The function calc calculates n*3 + 1 for all 0<=n<=c in a recursive fashion.
If you look at the code for calc you notice that the array a[2500] is only declared when the input parameter array to the function is NULL.
Now this only happens in the call to calc which is done in main.
The stackA and stackB pointers are used to calculate a rough estimate how much stack is used by this program.
Now: int a[2500] should consume around 10000 bytes (4 bytes per integer, 2500 entries). So you could expect that the whole program consumes around 10000 bytes of stack + something additional (for overhead when calc is called recursively).
But: It turns out this program consumes around 100000 bytes of stack (10 times as much as expected). The reason is, that for each call of calc the array a[2500] is allocated, even if it is only used in the first call. There are 10 calls to calc (0<=c<=9) and so you consume 100000 bytes of stack.

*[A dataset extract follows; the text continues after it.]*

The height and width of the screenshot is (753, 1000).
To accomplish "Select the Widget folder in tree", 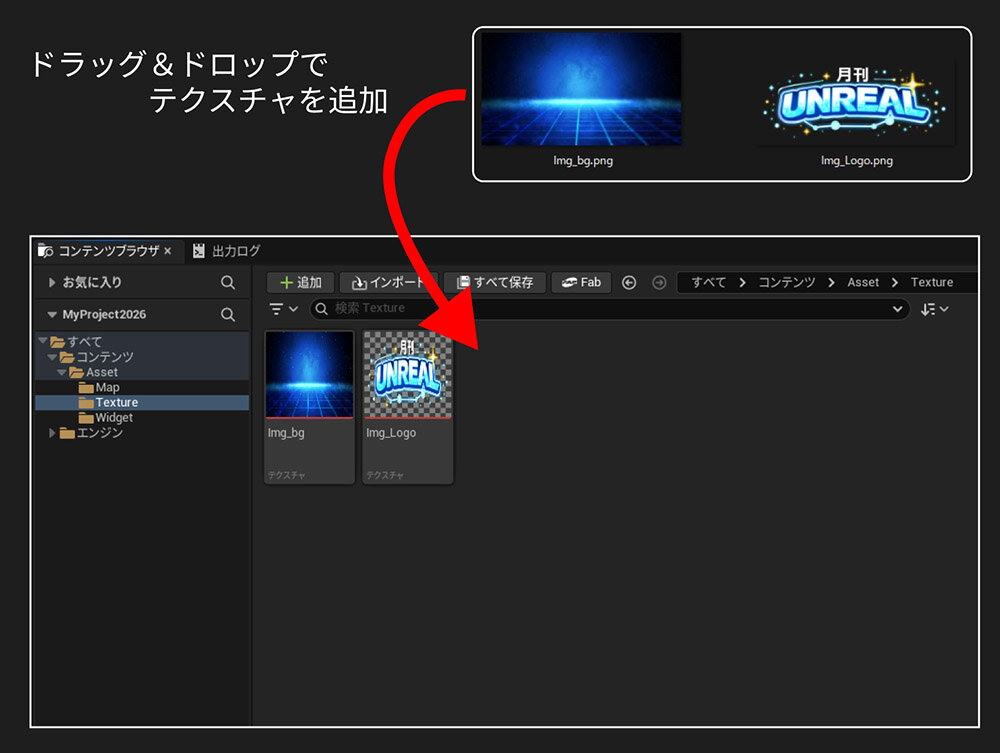I will point(113,418).
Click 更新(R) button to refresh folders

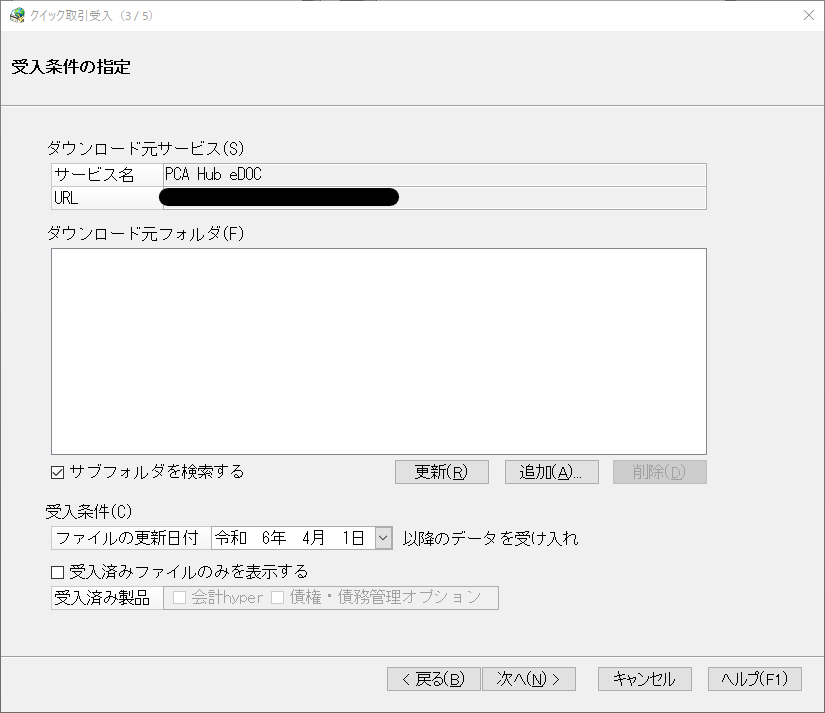tap(441, 472)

It does not matter if you compile the program with or without optimization
GCC-4.8.4 and clang for x64, MS Visual C++ 2010, Windriver for DIAB (for PowerPC) all exhibit this behavior
Even weirder: C99 introduces Variable Length Arrays. If I replace int a[2500]; in the above code with int a[2500+c]; then the program uses less stack space (around 90000 bytes less).
Note: If I only change the call to calc in main to calc(1000,NULL); the program will crash (stack overflow == segmentation fault). If I additionally change to int a[2500+c]; the program works and uses less than 100KB stack. I still would like to see an answer, which explains why a Variable Length Array does not lead to a stack overflow whereas a fixed length array does lead to a stack overflow, in particular since this fixed length array is out of scope (except for the first invocation of calc).
So what's the reason for this behavior in C ?
I do not believe that GCC/clang both simply are not able to do better; I strongly believe there has to be a technical reason for this. Any ideas ?
Answer by Google
After more googling: I strongly believe this has something to do with "setjmp/longjmp" behavior. Google for "Variable Length Array longjmp" and see for yourself. It seems longjmp is hard to implement if you do not allocate all arrays at function entry.
The language rules for automatic storage only guarantees that the last allocated is the first deallocated.
A compiler can implement this logical stack any way it sees fit.
If it can prove that a function isn't recursive it can even allocated the storage at program start-up.
I believe that the above applies to C as well as C++, but I'm no C expert.
Please, when you ask about the details of a programming language, limit the question to one language at a time.
There is no technical reason for this other than choices that compiler makers made. It's less generated code and faster executing code to always reserve all the stack space we'll need at the beginning of the function. So all the compilers made the same reasonable performance tradeoff.
Try using a variable length array and you'll see that the compiler is fully capable of generating code that "allocates" stack just for a block. Something like this:
void
foo(int sz, int x)
{
extern void bar(char *);
if (x) {
char a[sz];
bar(a);
} else {
char a[10];
bar(a);
}
}
My compiler generates code that always reserves stack space for the x is false part, but the space for the true part is only reserved if x is true.
How this is done isn't regulated by any standard. The C and C++ standards don't mention the stack at all, in theory those languages could be used even on computers that don't have a stack.
On computers that do have a stack, how this is done is specified by the ABI of the given system. Often, stack space is reserved at the point when the program enters the function. But compilers are free to optimize the code so that the stack space is only reserved when a certain variable is used.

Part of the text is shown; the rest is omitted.